Below are the records; repeat them in full, exactly.

***

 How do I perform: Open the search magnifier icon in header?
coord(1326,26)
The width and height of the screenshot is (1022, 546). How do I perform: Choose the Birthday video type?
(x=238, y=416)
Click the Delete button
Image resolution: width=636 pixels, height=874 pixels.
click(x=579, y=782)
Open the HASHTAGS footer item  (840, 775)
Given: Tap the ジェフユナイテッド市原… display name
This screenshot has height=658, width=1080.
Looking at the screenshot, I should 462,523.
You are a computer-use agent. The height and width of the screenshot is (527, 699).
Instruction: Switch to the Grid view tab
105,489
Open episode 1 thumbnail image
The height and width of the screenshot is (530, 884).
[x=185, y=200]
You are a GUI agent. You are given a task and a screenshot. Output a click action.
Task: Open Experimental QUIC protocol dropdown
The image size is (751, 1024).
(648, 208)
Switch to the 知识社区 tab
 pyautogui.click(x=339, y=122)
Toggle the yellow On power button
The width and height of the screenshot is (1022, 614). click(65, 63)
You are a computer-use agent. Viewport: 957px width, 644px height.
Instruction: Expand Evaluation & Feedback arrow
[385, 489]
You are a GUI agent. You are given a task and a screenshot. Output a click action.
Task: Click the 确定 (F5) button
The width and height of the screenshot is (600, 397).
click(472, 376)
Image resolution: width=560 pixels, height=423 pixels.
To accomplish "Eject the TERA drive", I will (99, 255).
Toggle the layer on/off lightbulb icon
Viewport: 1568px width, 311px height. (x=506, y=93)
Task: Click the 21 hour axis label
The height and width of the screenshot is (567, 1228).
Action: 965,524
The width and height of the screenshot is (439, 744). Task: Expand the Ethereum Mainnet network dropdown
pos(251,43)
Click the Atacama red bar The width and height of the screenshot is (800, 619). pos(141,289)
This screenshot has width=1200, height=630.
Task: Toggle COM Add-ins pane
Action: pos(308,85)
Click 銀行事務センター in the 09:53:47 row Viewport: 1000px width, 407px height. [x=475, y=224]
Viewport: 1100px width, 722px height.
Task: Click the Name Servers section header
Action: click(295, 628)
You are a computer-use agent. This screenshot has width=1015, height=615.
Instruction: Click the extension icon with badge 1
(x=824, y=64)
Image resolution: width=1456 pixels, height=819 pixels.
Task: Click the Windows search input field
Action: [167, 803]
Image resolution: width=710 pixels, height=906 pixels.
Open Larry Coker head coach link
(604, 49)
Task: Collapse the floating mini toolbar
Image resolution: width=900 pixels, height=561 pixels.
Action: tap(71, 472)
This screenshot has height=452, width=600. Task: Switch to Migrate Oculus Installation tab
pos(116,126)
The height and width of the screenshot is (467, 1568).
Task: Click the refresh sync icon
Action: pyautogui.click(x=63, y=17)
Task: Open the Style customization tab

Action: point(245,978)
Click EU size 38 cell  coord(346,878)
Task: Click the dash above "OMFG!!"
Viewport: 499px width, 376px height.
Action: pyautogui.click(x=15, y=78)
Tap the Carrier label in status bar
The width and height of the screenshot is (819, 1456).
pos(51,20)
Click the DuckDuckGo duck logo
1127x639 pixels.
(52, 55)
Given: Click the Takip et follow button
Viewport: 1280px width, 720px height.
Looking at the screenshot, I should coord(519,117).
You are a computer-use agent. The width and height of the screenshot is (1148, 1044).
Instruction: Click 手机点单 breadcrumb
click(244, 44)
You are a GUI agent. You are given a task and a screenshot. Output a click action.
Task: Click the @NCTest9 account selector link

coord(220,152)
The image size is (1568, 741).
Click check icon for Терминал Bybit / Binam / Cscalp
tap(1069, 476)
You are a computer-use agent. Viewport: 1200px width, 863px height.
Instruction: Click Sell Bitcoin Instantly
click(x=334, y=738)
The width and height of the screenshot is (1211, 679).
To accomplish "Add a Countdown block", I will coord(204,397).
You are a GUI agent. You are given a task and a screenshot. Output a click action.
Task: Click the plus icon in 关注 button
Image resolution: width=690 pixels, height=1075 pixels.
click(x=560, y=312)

***

● Solution to this task:
 How do I perform: Open the search magnifier icon in header?
coord(1326,26)
The width and height of the screenshot is (1022, 546). How do I perform: Choose the Birthday video type?
(x=238, y=416)
Click the Delete button
Image resolution: width=636 pixels, height=874 pixels.
click(x=579, y=782)
Open the HASHTAGS footer item  (840, 775)
Given: Tap the ジェフユナイテッド市原… display name
This screenshot has height=658, width=1080.
Looking at the screenshot, I should 462,523.
You are a computer-use agent. The height and width of the screenshot is (527, 699).
Instruction: Switch to the Grid view tab
105,489
Open episode 1 thumbnail image
The height and width of the screenshot is (530, 884).
[x=185, y=200]
You are a GUI agent. You are given a task and a screenshot. Output a click action.
Task: Open Experimental QUIC protocol dropdown
The image size is (751, 1024).
(648, 208)
Switch to the 知识社区 tab
 pyautogui.click(x=339, y=122)
Toggle the yellow On power button
The width and height of the screenshot is (1022, 614). click(65, 63)
You are a computer-use agent. Viewport: 957px width, 644px height.
Instruction: Expand Evaluation & Feedback arrow
[385, 489]
You are a GUI agent. You are given a task and a screenshot. Output a click action.
Task: Click the 确定 (F5) button
The width and height of the screenshot is (600, 397).
click(472, 376)
Image resolution: width=560 pixels, height=423 pixels.
To accomplish "Eject the TERA drive", I will (99, 255).
Toggle the layer on/off lightbulb icon
Viewport: 1568px width, 311px height. (x=506, y=93)
Task: Click the 21 hour axis label
The height and width of the screenshot is (567, 1228).
Action: 965,524
The width and height of the screenshot is (439, 744). Task: Expand the Ethereum Mainnet network dropdown
pos(251,43)
Click the Atacama red bar The width and height of the screenshot is (800, 619). pos(141,289)
This screenshot has width=1200, height=630.
Task: Toggle COM Add-ins pane
Action: pos(308,85)
Click 銀行事務センター in the 09:53:47 row Viewport: 1000px width, 407px height. [x=475, y=224]
Viewport: 1100px width, 722px height.
Task: Click the Name Servers section header
Action: click(295, 628)
You are a computer-use agent. This screenshot has width=1015, height=615.
Instruction: Click the extension icon with badge 1
(x=824, y=64)
Image resolution: width=1456 pixels, height=819 pixels.
Task: Click the Windows search input field
Action: [167, 803]
Image resolution: width=710 pixels, height=906 pixels.
Open Larry Coker head coach link
(604, 49)
Task: Collapse the floating mini toolbar
Image resolution: width=900 pixels, height=561 pixels.
Action: tap(71, 472)
This screenshot has height=452, width=600. Task: Switch to Migrate Oculus Installation tab
pos(116,126)
The height and width of the screenshot is (467, 1568).
Task: Click the refresh sync icon
Action: pyautogui.click(x=63, y=17)
Task: Open the Style customization tab

Action: point(245,978)
Click EU size 38 cell  coord(346,878)
Task: Click the dash above "OMFG!!"
Viewport: 499px width, 376px height.
Action: pyautogui.click(x=15, y=78)
Tap the Carrier label in status bar
The width and height of the screenshot is (819, 1456).
pos(51,20)
Click the DuckDuckGo duck logo
1127x639 pixels.
(52, 55)
Given: Click the Takip et follow button
Viewport: 1280px width, 720px height.
Looking at the screenshot, I should coord(519,117).
You are a computer-use agent. The width and height of the screenshot is (1148, 1044).
Instruction: Click 手机点单 breadcrumb
click(244, 44)
You are a GUI agent. You are given a task and a screenshot. Output a click action.
Task: Click the @NCTest9 account selector link

coord(220,152)
The image size is (1568, 741).
Click check icon for Терминал Bybit / Binam / Cscalp
tap(1069, 476)
You are a computer-use agent. Viewport: 1200px width, 863px height.
Instruction: Click Sell Bitcoin Instantly
click(x=334, y=738)
The width and height of the screenshot is (1211, 679).
To accomplish "Add a Countdown block", I will coord(204,397).
You are a GUI agent. You are given a task and a screenshot. Output a click action.
Task: Click the plus icon in 关注 button
Image resolution: width=690 pixels, height=1075 pixels.
click(x=560, y=312)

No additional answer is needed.